São Paulo - Chique no úrtimo - quantas vezes você ouviu a expressão? Era o título original de ''Família Vende Tudo'', a comédia de Alain Fresnot que estreia hoje.
Mas o longa não é uma comédia 'clássica'. O próprio Fresnot define seu filme como uma tragédia romântica que faz rir. Embora uma simplificação do título pudesse ser Família Vende Filha, o 'Tudo' justifica-se porque a família da ficção está abrindo mão da própria dignidade. Lima Duarte e Vera Holtz fazem o casal que, de cara, perde as muambas que foi comprar no Paraguai. Em São Paulo, o desastre completa-se quando a polícia, o 'rapa', também se apropria dos produtos vendidos pelo filho marreteiro.
Neste quadro, e devendo para o chefão da favela, a família investe num projeto audacioso - há esse cantor brega que não resiste a rabo de saia. O plano consiste em fazer com que a filha engravide dele.
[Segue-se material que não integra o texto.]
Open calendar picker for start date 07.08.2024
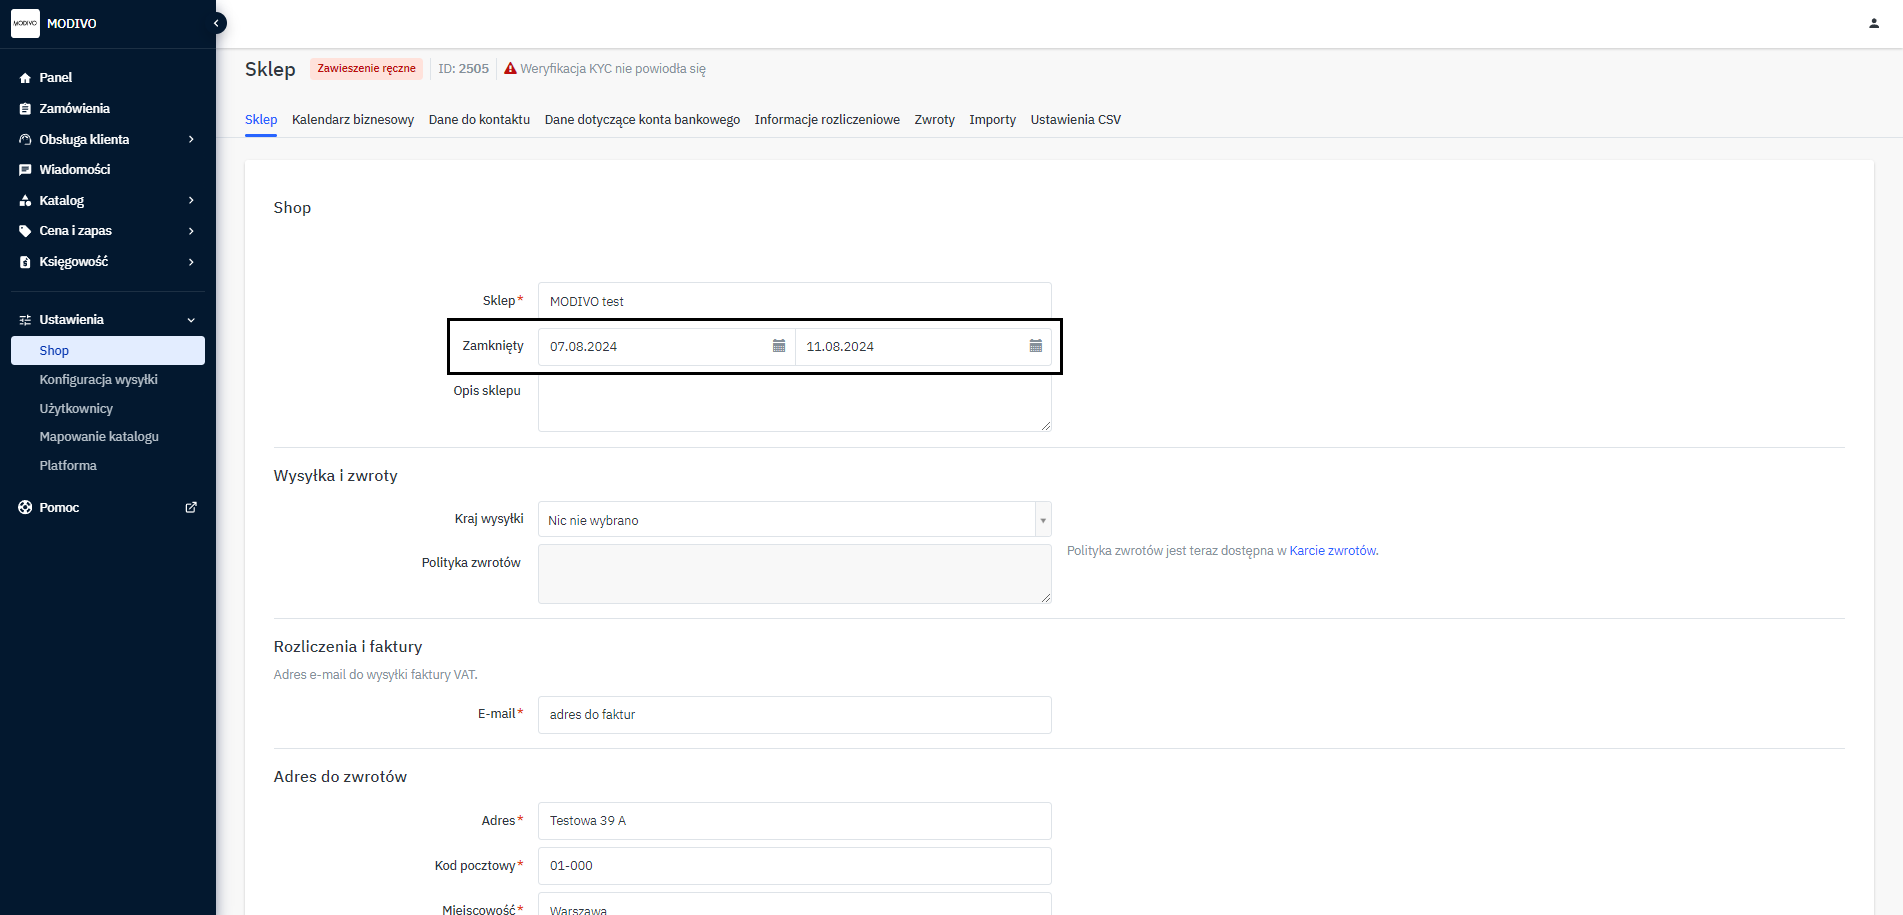This screenshot has height=915, width=1903. point(778,346)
A pobreza, o kitsch, há um forte componente social, meio Ettore Scola, ''Feios Sujos e Malvados'', em ''Família Vende Tudo''. A religião integra-se ao quadro e, embora o filme se pretenda - e seja - crítico em relação a tudo, Fresnot tem carinho pelos personagens. Caco Ciocler, o cantor brega, só quer, como diz, 'continuar com esse dom que Deus me deu'.
Num elenco que investe com eficiência num certo tom caricatural, Caco e Marisol Ribeiro, a 'filha', são muito bons, mas Luana Piovani, fotografada com desleixo intencional, segura a onda como a esposa 'chifruda' que dá o troco. Chique - no úrtimo.